_Job_
Extend the passage below on skeleton-based action recognition, starting after its final sentence. The data that comes after the passage is not part of it.

_Text block_
In recent years, some other GCN-based methods have been proposed [33,34,35]. Zhou et al. [33] adopted a contrastive learning strategy to enhance the discriminative ability of skeleton representation through feature refinement modules, and dynamically calibrated the feature space using multi-level contrastive loss, effectively distinguishing similar actions (such as “writing” and “typing”). In addition, the BlockGCN proposed by Zhou et al. [34] optimizes the graph structure through a topological encoding scheme, maintains bone connectivity information through persistent homology analysis, and introduces an efficient BlockGC mechanism to improve recognition performance while reducing parameters by more than 40%. The lightweight multi-scale spatiotemporal graph convolutional network (LMSTGCN) proposed by Zheng et al. [35] captures the distance dependence between joints through multi-scale spatiotemporal graph convolution (LMSGCN), and enhances temporal feature expression by combining the extended convolution time modeling (LM TCN). At the same time, the spatiotemporal position attention (STLAtt) mechanism is introduced to focus on keyframes and joints, achieving efficient and accurate action recognition on multiple datasets.

While significant progress has been achieved in explicitly exploring semantic information in domains like machine translation [36] and image recognition [37], the same level of attention has not been given to semantic information in skeleton-based action recognition. Semantic details such as joint types and frame indices are often overlooked, despite their critical relevance to behavior recognition. Zhang et al. proposed a method to integrate advanced semantic information about joints into the network, thereby enhancing its feature representation capability and preserving essential information about the spatiotemporal structure of the body [38].

_Recorded information_
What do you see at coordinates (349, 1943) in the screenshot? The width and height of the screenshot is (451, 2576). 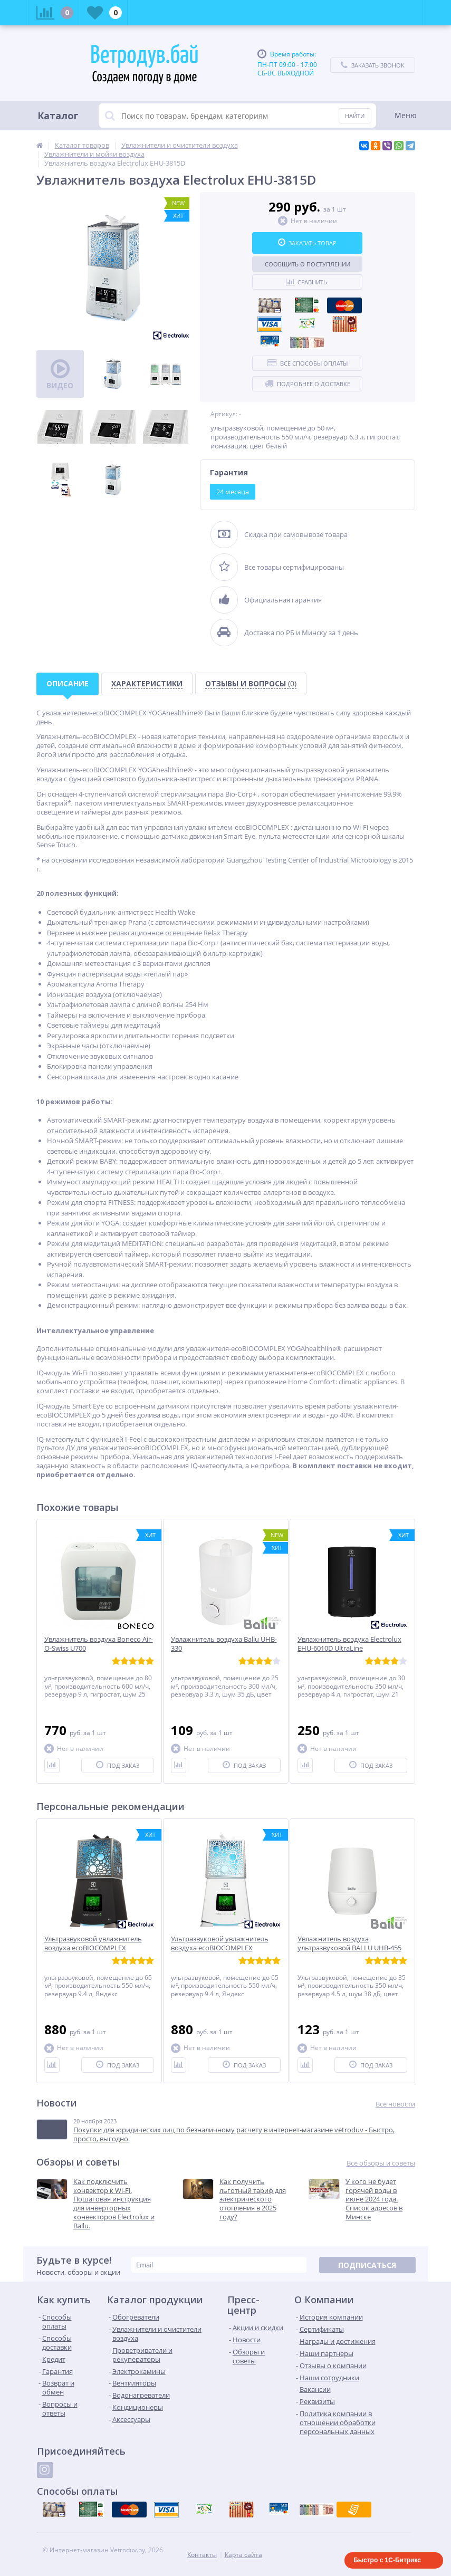 I see `Увлажнитель воздуха ультразвуковой BALLU UHB-455` at bounding box center [349, 1943].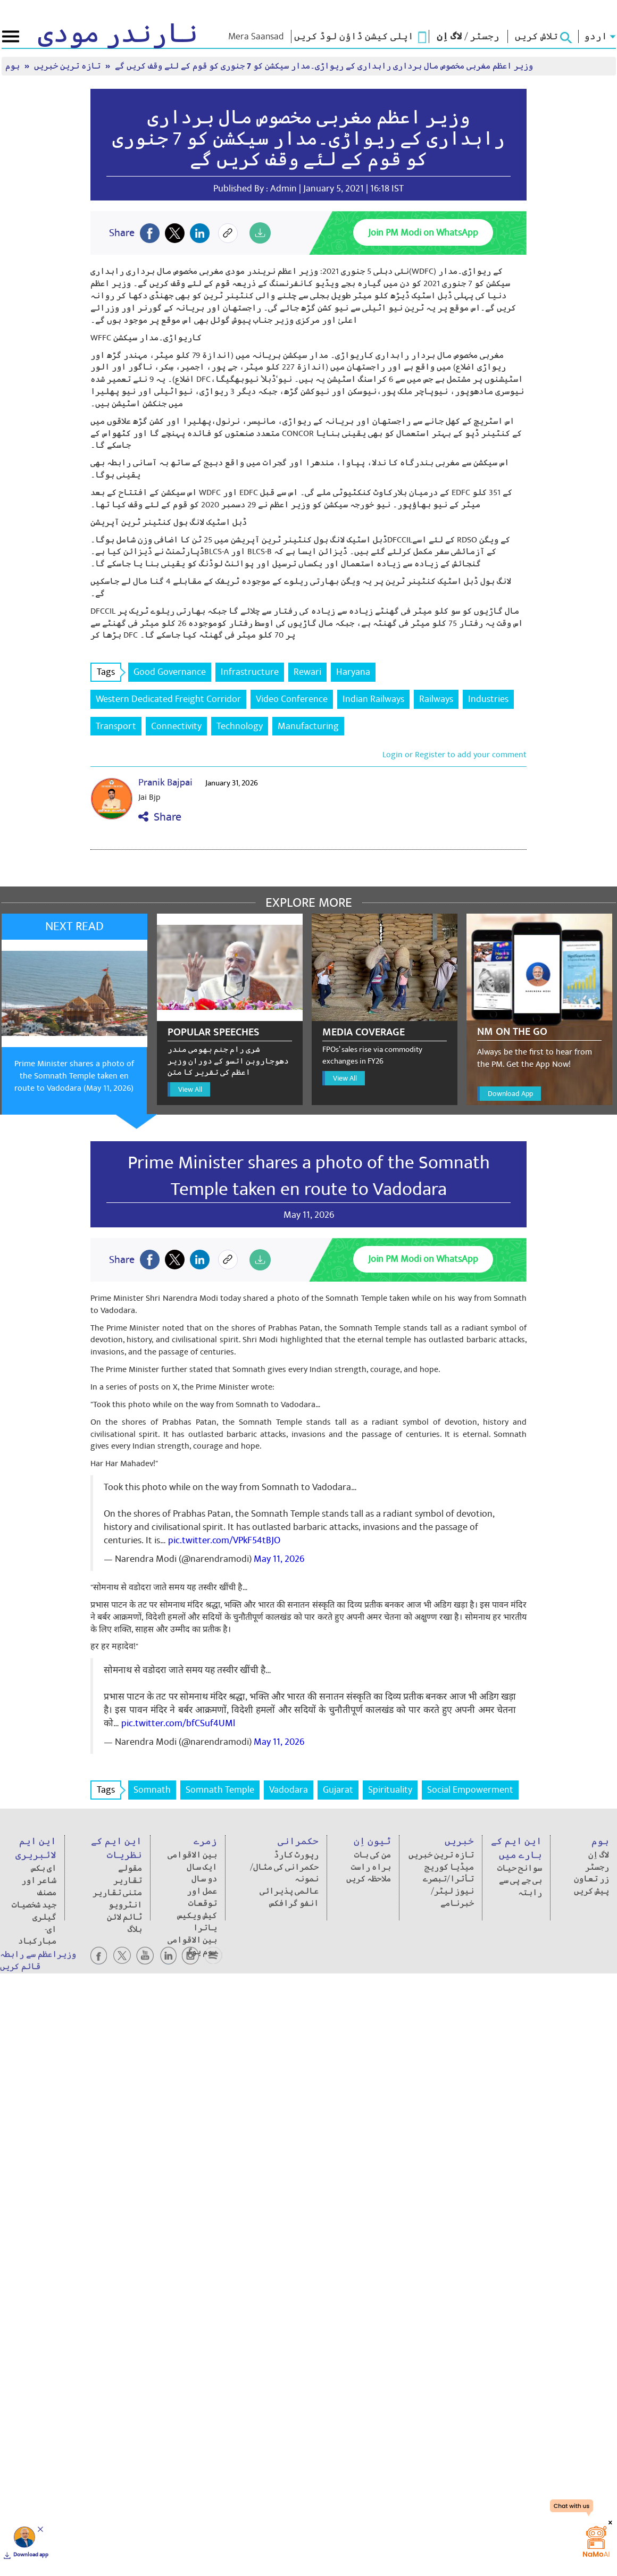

_Written response_
Unlike the above skeleton-based action recognition methods, our approach introduces a semantics-assisted training mechanism for the first time. By performing contrastive learning between the features output by the skeleton encoder and the semantic features generated by the text encoder, a contrastive loss is generated to guide the network training. This method not only focuses on low-level features such as joints and bones but also fully utilizes the semantic information of actions, helping the model better understand the semantic relationships of actions. At the same time, compared to traditional methods based on joint and bone features, we introduce angle features as high-order features in the multi-feature skeleton encoder, providing the model with more motion information and helping it better distinguish between similar actions. Furthermore, in our approach, through early feature fusion and multi-scale graph convolution modules, the computational complexity and the number of parameters are significantly reduced, making the model more lightweight and easier to train and deploy.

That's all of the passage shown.